Notebook

Unsupervised classifiers¶

$$ \newcommand{\eg}{{\it e.g.}} \newcommand{\ie}{{\it i.e.}} \newcommand{\argmin}{\operatornamewithlimits{argmin}} \newcommand{\mc}{\mathcal} \newcommand{\mb}{\mathbb} \newcommand{\mf}{\mathbf} \newcommand{\minimize}{{\text{minimize}}} \newcommand{\diag}{{\text{diag}}} \newcommand{\cond}{{\text{cond}}} \newcommand{\rank}{{\text{rank }}} \newcommand{\range}{{\mathcal{R}}} \newcommand{\null}{{\mathcal{N}}} \newcommand{\tr}{{\text{trace}}} \newcommand{\dom}{{\text{dom}}} \newcommand{\dist}{{\text{dist}}} \newcommand{\R}{\mathbf{R}} \newcommand{\SM}{\mathbf{S}} \newcommand{\ball}{\mathcal{B}} \newcommand{\bmat}[1]{\begin{bmatrix}#1\end{bmatrix}} \newcommand{\loss}{\ell} \newcommand{\eloss}{\mc{L}} \newcommand{\abs}[1]{| #1 |} \newcommand{\norm}[1]{\| #1 \|} \newcommand{\tp}{T} $$

ASE3001: Computational Experiments for Aerospace Engineering, Inha University.

Jong-Han Kim (jonghank@inha.ac.kr)
Jiwoo Choi (jiwoochoi@inha.edu)

Unsupervised Learning¶

In the previous class, we discussed supervised learning. For this assignment, we will focus on unsupervised learning.

Unsupervised Learning refers to a type of machine learning where the model learns patterns and structures in data without labeled outputs.

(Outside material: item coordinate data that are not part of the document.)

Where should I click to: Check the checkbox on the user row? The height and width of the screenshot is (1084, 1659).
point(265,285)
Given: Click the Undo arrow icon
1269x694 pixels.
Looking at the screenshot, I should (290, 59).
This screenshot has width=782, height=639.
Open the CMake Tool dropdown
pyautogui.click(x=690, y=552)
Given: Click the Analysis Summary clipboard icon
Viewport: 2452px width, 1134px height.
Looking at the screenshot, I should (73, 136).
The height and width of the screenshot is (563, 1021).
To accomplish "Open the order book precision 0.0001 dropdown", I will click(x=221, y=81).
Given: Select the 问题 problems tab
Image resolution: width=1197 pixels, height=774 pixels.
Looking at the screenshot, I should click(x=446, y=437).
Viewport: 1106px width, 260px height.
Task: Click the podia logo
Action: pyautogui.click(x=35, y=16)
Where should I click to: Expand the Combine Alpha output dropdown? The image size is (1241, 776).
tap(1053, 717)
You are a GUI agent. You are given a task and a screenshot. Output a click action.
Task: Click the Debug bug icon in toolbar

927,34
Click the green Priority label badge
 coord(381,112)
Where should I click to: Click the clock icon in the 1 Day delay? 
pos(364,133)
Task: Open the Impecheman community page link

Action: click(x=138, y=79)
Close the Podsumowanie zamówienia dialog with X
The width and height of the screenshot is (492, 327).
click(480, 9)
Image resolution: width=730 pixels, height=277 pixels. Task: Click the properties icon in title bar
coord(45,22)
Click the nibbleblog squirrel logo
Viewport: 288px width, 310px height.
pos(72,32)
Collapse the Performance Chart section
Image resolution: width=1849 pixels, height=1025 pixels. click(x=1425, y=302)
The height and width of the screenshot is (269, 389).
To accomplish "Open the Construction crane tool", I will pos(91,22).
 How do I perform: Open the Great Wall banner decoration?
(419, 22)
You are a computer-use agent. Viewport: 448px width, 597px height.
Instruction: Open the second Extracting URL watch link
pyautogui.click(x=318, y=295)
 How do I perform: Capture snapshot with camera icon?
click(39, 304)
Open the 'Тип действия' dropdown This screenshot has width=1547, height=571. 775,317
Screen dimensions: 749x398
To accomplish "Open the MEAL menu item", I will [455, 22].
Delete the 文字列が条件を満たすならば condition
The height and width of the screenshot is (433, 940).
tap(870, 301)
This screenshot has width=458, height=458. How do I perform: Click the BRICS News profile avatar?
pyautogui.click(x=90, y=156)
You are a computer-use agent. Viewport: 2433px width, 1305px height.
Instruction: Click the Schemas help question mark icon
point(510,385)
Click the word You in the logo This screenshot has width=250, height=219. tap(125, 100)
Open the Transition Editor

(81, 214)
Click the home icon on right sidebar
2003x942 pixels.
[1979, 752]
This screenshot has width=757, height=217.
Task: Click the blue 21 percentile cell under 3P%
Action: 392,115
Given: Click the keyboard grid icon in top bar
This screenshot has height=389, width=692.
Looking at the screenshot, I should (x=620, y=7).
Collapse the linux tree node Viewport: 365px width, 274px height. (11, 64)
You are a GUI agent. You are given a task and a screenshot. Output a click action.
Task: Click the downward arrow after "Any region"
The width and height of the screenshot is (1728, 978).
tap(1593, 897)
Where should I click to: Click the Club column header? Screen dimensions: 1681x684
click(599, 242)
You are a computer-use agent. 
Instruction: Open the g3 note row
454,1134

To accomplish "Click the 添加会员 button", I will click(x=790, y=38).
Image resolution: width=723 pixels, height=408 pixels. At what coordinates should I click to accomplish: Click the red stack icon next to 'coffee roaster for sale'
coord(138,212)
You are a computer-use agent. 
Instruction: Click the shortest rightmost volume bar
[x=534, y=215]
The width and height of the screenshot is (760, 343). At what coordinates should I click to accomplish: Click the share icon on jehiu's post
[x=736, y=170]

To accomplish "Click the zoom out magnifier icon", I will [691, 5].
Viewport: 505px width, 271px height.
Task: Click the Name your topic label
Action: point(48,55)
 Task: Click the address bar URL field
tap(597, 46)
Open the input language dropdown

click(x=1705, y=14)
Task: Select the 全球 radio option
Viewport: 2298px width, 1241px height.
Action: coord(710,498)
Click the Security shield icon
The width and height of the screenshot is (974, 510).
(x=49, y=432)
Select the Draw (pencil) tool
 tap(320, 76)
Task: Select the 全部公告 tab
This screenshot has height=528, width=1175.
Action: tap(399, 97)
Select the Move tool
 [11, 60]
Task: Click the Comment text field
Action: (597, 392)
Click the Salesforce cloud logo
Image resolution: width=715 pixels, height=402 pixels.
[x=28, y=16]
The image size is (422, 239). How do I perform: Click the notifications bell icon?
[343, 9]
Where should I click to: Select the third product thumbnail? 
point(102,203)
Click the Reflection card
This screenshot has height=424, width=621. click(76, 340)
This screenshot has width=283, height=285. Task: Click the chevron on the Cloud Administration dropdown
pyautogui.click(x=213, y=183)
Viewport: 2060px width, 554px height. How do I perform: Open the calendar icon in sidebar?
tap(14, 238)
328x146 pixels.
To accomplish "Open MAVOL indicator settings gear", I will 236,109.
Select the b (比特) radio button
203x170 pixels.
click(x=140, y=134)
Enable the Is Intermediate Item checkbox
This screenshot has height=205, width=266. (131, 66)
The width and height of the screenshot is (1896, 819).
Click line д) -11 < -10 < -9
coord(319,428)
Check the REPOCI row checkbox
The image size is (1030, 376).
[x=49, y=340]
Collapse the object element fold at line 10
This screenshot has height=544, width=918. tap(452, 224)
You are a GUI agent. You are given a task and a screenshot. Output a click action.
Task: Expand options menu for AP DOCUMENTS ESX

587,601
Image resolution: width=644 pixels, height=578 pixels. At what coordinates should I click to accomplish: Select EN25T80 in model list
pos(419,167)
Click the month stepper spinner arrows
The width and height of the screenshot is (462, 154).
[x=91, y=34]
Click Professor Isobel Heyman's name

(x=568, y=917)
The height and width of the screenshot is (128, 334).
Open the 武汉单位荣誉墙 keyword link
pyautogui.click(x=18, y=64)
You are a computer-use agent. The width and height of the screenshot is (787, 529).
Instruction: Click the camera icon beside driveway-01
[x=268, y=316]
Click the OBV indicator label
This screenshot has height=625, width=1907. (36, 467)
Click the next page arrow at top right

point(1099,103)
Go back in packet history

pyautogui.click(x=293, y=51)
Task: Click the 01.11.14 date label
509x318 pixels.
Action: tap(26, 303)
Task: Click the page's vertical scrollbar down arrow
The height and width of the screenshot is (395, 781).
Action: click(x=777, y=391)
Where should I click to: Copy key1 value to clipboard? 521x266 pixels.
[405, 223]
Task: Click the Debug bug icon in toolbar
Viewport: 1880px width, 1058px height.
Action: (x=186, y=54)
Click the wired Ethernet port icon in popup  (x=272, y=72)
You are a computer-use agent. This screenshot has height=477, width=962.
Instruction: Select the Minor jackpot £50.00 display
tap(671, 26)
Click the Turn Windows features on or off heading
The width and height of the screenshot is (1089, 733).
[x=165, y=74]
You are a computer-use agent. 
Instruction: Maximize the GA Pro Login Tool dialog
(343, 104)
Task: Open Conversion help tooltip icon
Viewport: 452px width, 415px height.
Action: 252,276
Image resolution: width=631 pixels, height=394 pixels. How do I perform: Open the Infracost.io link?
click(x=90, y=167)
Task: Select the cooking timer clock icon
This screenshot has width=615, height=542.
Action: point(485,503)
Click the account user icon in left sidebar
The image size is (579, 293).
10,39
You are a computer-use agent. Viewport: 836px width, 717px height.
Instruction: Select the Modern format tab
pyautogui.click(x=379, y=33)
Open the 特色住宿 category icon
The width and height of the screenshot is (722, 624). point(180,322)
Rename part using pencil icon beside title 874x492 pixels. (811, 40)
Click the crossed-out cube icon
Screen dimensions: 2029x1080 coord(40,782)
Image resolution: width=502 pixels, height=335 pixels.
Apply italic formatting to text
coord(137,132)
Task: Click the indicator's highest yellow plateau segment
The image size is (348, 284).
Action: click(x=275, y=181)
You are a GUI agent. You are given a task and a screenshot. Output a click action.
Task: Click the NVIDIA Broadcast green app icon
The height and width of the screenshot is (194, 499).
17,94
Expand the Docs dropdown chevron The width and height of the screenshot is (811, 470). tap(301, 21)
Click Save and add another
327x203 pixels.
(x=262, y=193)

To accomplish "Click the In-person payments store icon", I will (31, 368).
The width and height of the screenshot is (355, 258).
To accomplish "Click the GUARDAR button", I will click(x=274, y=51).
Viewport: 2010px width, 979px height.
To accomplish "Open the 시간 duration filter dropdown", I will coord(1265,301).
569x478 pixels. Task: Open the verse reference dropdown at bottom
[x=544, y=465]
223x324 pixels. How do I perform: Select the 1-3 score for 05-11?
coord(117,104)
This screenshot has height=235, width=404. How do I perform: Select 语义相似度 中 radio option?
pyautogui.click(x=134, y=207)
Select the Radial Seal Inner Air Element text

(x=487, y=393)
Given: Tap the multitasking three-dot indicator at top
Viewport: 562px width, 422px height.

This approach is often used for problems where assigning labels is challenging or infeasible.

Key Characteristics of Unsupervised Learning:¶

No labeled Data:

Unlike supervised learning, the dataset consists of input features only, with no corresponding output labels.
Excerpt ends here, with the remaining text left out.